2. What they were unpleasantly surprised with about their jobs…

They can feel like a lone wolf. VCs eat what they kill, and they face both external and internal competition. VCs compete with folks externally, those outside their firm, and internally, for their fund’s limited time and resources. While colleagues, LPs, and advisors are willing to help, it is typically after their personal to-do lists are complete. An exception, however, is the relationship between a junior VC and a senior VC.

They spend a lot of time negotiating. Being a VC is all about deal making — before, during, and after an investment is made. So naturally, VCs must negotiate to get the most favorable outcomes. This, however, can be taxing and potentially even distracting from other important parts of the job.

They deal with failure often. Various reports exist on the mortality rate of startups, and for that matter, VC firms themselves. However, VCs believe very strongly in the upside potential of their portfolio companies; their dedication is sometimes even compared to that of a parent-child relationship! When the weather is stormy and the startup they invested in is not doing well — which can often be the case — coping is a challenge.

3. What they do to manage very ambitious ideas…

They build in dissenting views. The benefit of being a lone wolf is that there is a higher burden of proof to make decisions. This forces VCs to not make bets on phony science, teams, and business models. Beyond leveraging formal and informal expert opinions, one VC calls on a “red team” to provide an unbiased opposing view.

They keep an open mind. Like a (in)famous person said, “Healthcare is complicated.” So, while some ideas may be overly-ambitious, others may just work with effective execution. VCs oftentimes miss big opportunities by being too skeptical, so keeping an open mind can allow them to see signal in what appears to be noise.

They rely on storytelling to bring others along. Stories, more than data, can build emotional connection; therefore, VCs use stories to get buy in for ideas that on the surface seem audacious. A good story can be the difference between a moonshot’s success and failure.

4. How they do well and good…

They use their independence to invest in what they are passionate about.Another benefit of being a lone wolf is that VCs can focus their personal investment theses on what matters to them. Social impact can be an important part of the business, and VCs are free to invest in companies whose mission they are passionate about, so long as it makes sense financially.

5. What they do to be informed…

They read. VCs read a lot. Simple. Whether it is popular news, niche news, opinion pieces, or research — much of their time is spent reading.

They listen to others and build a band of supporters. VCs build both formal and informal expert networks that they can call on to find and vet deals and to help their portfolio companies. They attend many events and spend time with founders.

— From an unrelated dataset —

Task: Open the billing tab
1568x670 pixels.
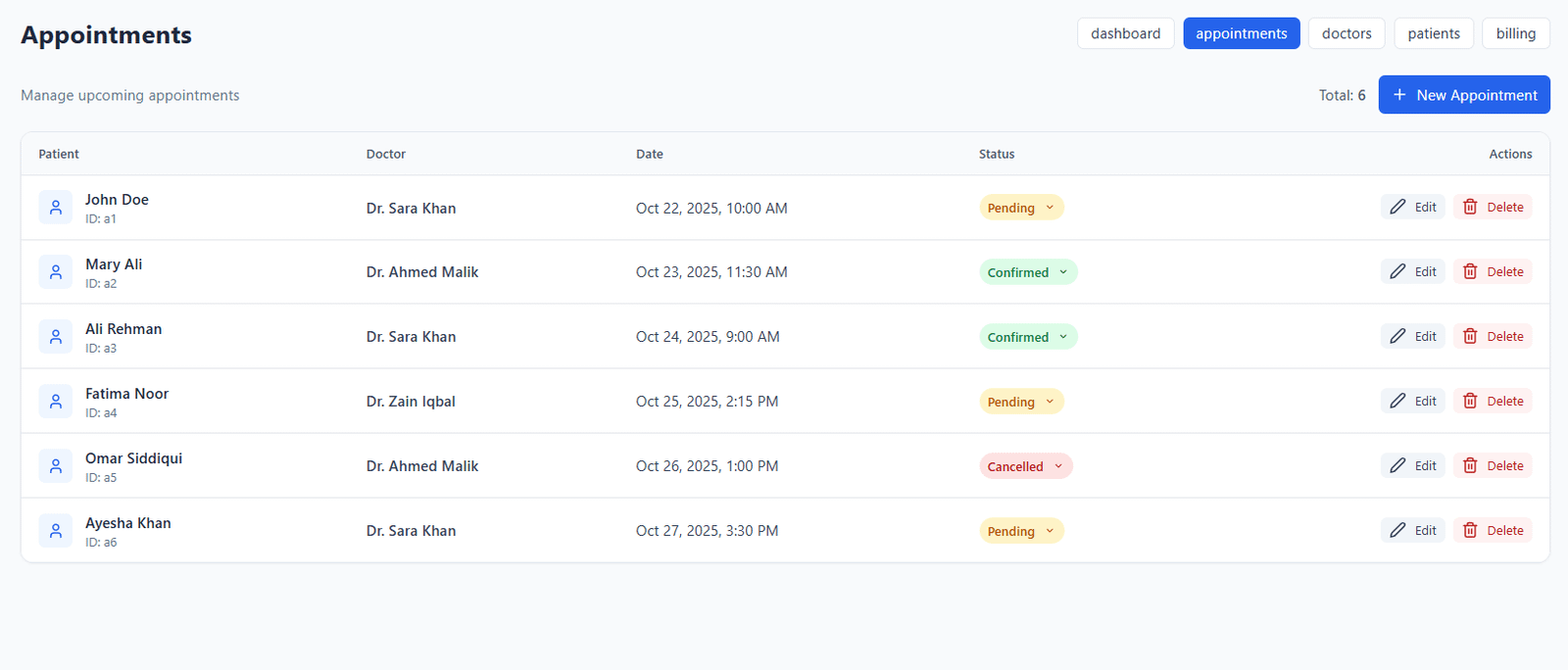Action: click(x=1516, y=33)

Active listening and pattern recognition are critical skills.

6. How corporate venture capitalists (CVCs) operate…

They all are different. All CVCs look different — from LP structure to connectedness with their parent company. Some have evergreen funds that replenish each year, while others need to fundraise internally on a recurring basis, and others appeal for funding off the balance sheet for each deal. Some get investment from outside the business, while others have only one LP — the parent company. Some are only operationally and commercially connected by name, while others are specifically set up for portfolio companies to sell into the parent company.